__Data for this task__
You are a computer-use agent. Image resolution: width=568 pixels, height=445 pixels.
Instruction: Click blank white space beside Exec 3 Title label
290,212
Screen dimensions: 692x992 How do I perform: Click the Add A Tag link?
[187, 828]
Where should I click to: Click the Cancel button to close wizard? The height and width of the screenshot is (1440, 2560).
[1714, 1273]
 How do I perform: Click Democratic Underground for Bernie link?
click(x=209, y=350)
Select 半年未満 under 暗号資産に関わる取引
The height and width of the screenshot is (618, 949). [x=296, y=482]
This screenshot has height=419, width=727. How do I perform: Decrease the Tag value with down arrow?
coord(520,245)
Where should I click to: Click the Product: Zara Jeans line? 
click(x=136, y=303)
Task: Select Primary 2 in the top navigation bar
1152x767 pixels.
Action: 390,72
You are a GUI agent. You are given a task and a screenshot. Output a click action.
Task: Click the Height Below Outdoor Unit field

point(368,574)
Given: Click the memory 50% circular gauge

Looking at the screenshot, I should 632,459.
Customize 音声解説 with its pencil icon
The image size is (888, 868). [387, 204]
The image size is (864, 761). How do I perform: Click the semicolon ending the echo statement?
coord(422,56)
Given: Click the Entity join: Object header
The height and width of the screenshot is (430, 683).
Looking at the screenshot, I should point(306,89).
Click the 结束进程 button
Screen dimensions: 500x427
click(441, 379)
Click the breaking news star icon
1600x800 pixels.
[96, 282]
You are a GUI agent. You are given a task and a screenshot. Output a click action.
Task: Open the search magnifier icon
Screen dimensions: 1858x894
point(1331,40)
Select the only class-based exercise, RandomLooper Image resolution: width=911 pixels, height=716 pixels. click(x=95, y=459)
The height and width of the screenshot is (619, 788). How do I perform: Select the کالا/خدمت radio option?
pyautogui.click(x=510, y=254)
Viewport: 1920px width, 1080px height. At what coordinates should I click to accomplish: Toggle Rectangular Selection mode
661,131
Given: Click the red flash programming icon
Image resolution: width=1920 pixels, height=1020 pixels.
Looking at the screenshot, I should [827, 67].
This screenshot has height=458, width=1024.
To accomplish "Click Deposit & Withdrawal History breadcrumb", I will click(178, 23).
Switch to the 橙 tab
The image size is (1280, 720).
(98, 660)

__Problem requirements__
State how many lines in the listing above contain the word "Where". Reply with the number alone.

__Output for this exercise__
2